### EXERCISE DETAILS
Here you must reproduce each line of the data exactly.
----
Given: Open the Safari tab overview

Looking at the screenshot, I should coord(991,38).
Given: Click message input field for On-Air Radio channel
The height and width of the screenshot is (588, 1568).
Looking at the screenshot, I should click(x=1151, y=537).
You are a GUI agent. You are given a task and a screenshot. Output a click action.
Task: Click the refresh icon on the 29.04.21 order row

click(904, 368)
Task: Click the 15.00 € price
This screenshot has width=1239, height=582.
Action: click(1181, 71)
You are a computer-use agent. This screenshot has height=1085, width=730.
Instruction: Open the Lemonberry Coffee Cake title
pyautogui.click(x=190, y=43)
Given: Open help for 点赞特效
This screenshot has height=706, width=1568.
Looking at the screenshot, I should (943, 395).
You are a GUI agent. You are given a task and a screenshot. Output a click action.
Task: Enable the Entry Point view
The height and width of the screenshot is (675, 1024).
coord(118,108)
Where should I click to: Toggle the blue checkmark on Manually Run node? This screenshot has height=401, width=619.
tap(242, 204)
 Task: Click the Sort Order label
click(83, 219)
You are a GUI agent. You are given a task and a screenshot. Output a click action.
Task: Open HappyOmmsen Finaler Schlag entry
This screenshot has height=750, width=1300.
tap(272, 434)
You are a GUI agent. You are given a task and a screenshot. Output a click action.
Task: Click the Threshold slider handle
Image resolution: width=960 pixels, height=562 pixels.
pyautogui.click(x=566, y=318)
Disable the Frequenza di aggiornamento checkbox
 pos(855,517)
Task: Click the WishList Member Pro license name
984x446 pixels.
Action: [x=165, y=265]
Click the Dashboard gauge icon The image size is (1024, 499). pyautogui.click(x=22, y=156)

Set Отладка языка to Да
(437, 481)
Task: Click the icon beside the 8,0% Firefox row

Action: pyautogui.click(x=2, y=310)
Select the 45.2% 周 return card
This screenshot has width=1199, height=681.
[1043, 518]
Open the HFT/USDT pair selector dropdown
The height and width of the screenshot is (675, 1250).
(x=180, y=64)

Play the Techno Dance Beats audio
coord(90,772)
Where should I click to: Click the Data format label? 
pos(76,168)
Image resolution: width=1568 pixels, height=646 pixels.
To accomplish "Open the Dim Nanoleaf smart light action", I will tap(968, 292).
----
### TASK ANSWER
Given: Open the Safari tab overview

Looking at the screenshot, I should coord(991,38).
Given: Click message input field for On-Air Radio channel
The height and width of the screenshot is (588, 1568).
Looking at the screenshot, I should click(x=1151, y=537).
You are a GUI agent. You are given a task and a screenshot. Output a click action.
Task: Click the refresh icon on the 29.04.21 order row

click(904, 368)
Task: Click the 15.00 € price
This screenshot has width=1239, height=582.
Action: click(1181, 71)
You are a computer-use agent. This screenshot has height=1085, width=730.
Instruction: Open the Lemonberry Coffee Cake title
pyautogui.click(x=190, y=43)
Given: Open help for 点赞特效
This screenshot has height=706, width=1568.
Looking at the screenshot, I should (943, 395).
You are a GUI agent. You are given a task and a screenshot. Output a click action.
Task: Enable the Entry Point view
The height and width of the screenshot is (675, 1024).
coord(118,108)
Where should I click to: Toggle the blue checkmark on Manually Run node? This screenshot has height=401, width=619.
tap(242, 204)
 Task: Click the Sort Order label
click(83, 219)
You are a GUI agent. You are given a task and a screenshot. Output a click action.
Task: Open HappyOmmsen Finaler Schlag entry
This screenshot has height=750, width=1300.
tap(272, 434)
You are a GUI agent. You are given a task and a screenshot. Output a click action.
Task: Click the Threshold slider handle
Image resolution: width=960 pixels, height=562 pixels.
pyautogui.click(x=566, y=318)
Disable the Frequenza di aggiornamento checkbox
 pos(855,517)
Task: Click the WishList Member Pro license name
984x446 pixels.
Action: [x=165, y=265]
Click the Dashboard gauge icon The image size is (1024, 499). pyautogui.click(x=22, y=156)

Set Отладка языка to Да
(437, 481)
Task: Click the icon beside the 8,0% Firefox row

Action: pyautogui.click(x=2, y=310)
Select the 45.2% 周 return card
This screenshot has width=1199, height=681.
[1043, 518]
Open the HFT/USDT pair selector dropdown
The height and width of the screenshot is (675, 1250).
(x=180, y=64)

Play the Techno Dance Beats audio
coord(90,772)
Where should I click to: Click the Data format label? 
pos(76,168)
Image resolution: width=1568 pixels, height=646 pixels.
To accomplish "Open the Dim Nanoleaf smart light action", I will tap(968, 292).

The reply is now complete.